In the listing below, every line with the word "arrow" needs to be copied.
*** DATA FOR ANALYSIS
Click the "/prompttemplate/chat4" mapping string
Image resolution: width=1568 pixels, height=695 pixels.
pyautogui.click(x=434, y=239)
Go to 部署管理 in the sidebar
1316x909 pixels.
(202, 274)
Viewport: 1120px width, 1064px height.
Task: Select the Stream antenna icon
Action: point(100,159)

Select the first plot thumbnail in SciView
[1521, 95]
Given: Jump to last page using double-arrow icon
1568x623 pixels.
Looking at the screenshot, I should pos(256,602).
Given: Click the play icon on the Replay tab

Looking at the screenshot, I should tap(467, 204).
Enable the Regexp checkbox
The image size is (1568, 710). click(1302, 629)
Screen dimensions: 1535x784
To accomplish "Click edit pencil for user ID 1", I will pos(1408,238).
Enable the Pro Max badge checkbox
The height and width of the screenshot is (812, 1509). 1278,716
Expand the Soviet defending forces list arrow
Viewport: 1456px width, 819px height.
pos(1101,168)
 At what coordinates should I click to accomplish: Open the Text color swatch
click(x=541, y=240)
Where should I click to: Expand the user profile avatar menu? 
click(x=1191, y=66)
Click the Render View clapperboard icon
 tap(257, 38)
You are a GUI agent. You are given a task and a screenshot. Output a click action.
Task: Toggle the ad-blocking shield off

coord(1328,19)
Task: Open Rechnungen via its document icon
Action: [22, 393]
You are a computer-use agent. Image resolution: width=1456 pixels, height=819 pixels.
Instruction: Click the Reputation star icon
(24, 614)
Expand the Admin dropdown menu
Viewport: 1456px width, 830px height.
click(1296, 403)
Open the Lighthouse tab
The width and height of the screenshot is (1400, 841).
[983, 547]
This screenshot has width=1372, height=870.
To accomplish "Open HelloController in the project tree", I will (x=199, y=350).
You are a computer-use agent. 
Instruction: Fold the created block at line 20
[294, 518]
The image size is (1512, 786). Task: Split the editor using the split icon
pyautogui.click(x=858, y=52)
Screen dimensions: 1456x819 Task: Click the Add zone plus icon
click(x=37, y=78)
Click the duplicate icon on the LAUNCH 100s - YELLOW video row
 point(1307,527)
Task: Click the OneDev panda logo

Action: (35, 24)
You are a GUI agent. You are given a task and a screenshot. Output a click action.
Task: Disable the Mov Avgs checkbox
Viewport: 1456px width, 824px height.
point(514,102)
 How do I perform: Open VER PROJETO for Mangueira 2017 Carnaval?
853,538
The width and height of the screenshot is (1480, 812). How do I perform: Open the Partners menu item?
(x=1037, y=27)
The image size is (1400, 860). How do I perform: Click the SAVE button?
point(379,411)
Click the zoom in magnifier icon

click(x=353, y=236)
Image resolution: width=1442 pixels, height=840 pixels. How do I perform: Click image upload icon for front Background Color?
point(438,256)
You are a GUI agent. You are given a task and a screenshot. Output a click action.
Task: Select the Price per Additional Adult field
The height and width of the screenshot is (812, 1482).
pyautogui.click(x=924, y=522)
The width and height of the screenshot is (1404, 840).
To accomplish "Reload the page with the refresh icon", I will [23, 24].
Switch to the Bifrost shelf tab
******
> _RESPONSE_
Given: Jump to last page using double-arrow icon
Expand the Soviet defending forces list arrow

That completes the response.